Vencedor de eleições, Imran Khan sabe que não se governa no país sem apoio de militares

 
Apoiadores de Imran Khan comemoram sua vitória nas eleições no Paquistão, nesta quinta-feira (26) - Rizwan Tabassum/AFP
 
São Paulo

A fracionada política paquistanesa entregou uma novidade para o Ocidente, Imran Khan, como vencedor da eleição desta quarta-feira (25).

O que importa mesmo, para a grande nação muçulmana do sul asiático e para o mundo, é como o ex-capitão da equipe nacional de críquete irá lidar com o poder real de seu país: as Forças Armadas.

Dirigentes diretos do Paquistão em metade de suas sete décadas de vida, eleitores e carrascos de presidentes e primeiros-ministros, os militares são o centro da vida política local e não parecem ter gostado muito de terem sido alijados de lá desde 2013.

Naquele ano, um premiê que havia sido derrubado por golpe militar em 1993, Nawaz Sharif, voltou ao poder.

Ficou até o meio do ano passado, quando a Justiça o afastou e prendeu por mais uma acusação de corrupção.

A oposição militar a seu partido, a personalíssima Liga Muçulmana do Paquistão-Nawaz (sim, de Sharif), levou apoiadores do ex-premiê e outros políticos a acusar o Exército de fomentar fraudes para dar o poder ao PTI de Khan.

Ele, contudo, parece longe de ser um clássico marionete dos quartéis. É um crítico duro da associação entre o Exército e os EUA no combate à chamada guerra ao terror, na esteira dos ataques de 2001.

A estimativa é de que mais de 60 mil pessoas morreram, no Paquistão, em ambos os lados no conflito desde então.

Mas Khan, por toda sua retórica, não é burro. Não se governa no Paquistão sem alguma medida de apoio militar, e o fato de ele ter ampliado a crítica aos EUA e elogiado a associação crescente com a China é sinal de que topará o rumo geopolítico atual do país.

Aqui entra o interesse maior sobre o que acontece no Paquistão. Se parece imaterial, basta lembrar que o fato de que todo mundo precisa quase se despir para pegar um voo internacional é cortesia de conflitos originários daquele canto do mundo.

Os EUA fecharam a torneira que pingava US$ 1,1 bilhão anual para Islamabad por ordem de Donald Trump, e a já presente Pequim tende a ocupar mais espaços.

Para os grandes atores da política no Paquistão, e Khan subscreve isso com o desejo de uma solução para a disputa sobre a Caxemira dividida com a Índia, o foco sempre se dirige à rival Nova Déli.
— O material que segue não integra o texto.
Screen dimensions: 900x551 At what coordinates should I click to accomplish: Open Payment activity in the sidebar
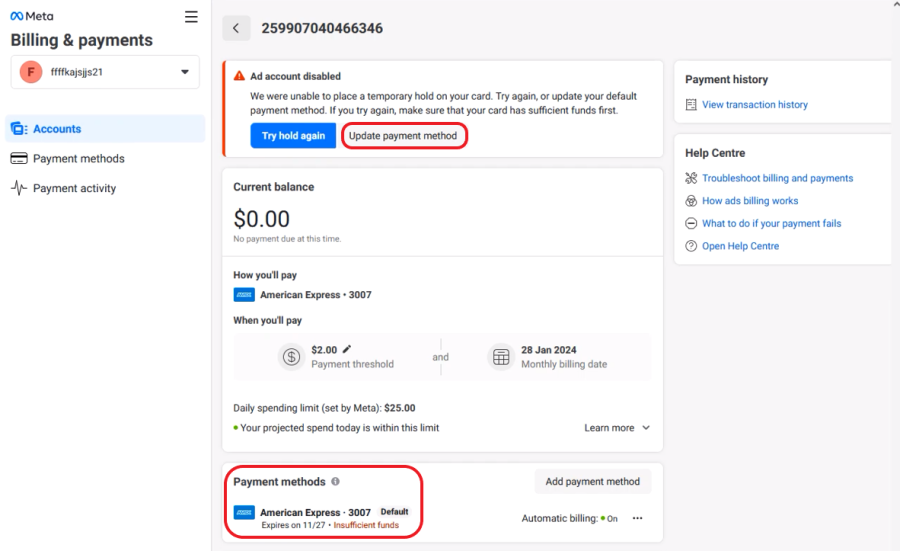click(x=74, y=188)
Como os indianos estão próximos de Washington, talvez haja uma confluência do nacionalismo de Khan com os interesses do Exército.

Se isso levará a um estado mais exacerbado de tensões com a Índia, é incerto, mas o fato de o astro do críquete ter defendido no passado negociações com terroristas como o Taleban paquistanês não sugere pacificação no setor.

Khan também pode estimular ruídos por manter boa relação com o Irã, adversário geopolítico de Trump.

Não só em Washington. As Forças Armadas paquistanesas são muito ligadas à Arábia Saudita, adversária de Teerã. Tanto é assim que são consideradas uma reserva última do reino no caso de conflito com os iranianos, já que têm a bomba atômica.

O fato de a eleição ser contestada e ainda não estar certa a condição de montagem de governo para Khan favorece os militares. Como o político é conhecido por seu voluntarismo, fragilidade parlamentar pode ser o melhor meio para tourear suas intenções.